Quel est le lien entre la moyenne géométrique et la croissance composée ?
La moyenne géométrique d'une série de facteurs de croissance est l'unique facteur constant qui, appliqué à chaque période, produit le même résultat final que les facteurs variables. Si un placement affiche des facteurs r₁, r₂, …, rₙ sur n périodes, la valeur finale est égale à la valeur initiale multipliée par le produit r₁ × r₂ × … × rₙ. La moyenne géométrique G = (r₁ × r₂ × … × rₙ)^(1/n) est le facteur constant par période équivalent.
Exemple : des facteurs de croissance de 1,20, 0,90 et 1,15 donnent une moyenne géométrique d'environ 1,082, soit un taux de croissance constant équivalent d'environ 8,2 % par période.
Qu'est-ce que l'inégalité arithmético-géométrique ?
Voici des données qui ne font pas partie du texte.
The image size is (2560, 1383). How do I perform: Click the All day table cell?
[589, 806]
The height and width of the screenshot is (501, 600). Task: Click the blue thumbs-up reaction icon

L'inégalité arithmético-géométrique (MA ≥ MG) stipule que, pour tout ensemble de nombres positifs, la moyenne arithmétique est toujours supérieure ou égale à la moyenne géométrique, avec égalité uniquement lorsque toutes les valeurs sont identiques.
Formellement : (x₁ + x₂ + … + xₙ) / n ≥ (x₁ × x₂ × … × xₙ)^(1/n)
L'écart entre les deux moyennes croît avec la dispersion des données. Ce calculateur affiche les deux valeurs pour permettre d'observer l'inégalité directement. Elle intervient dans de nombreux domaines : optimisation, géométrie, analyse financière.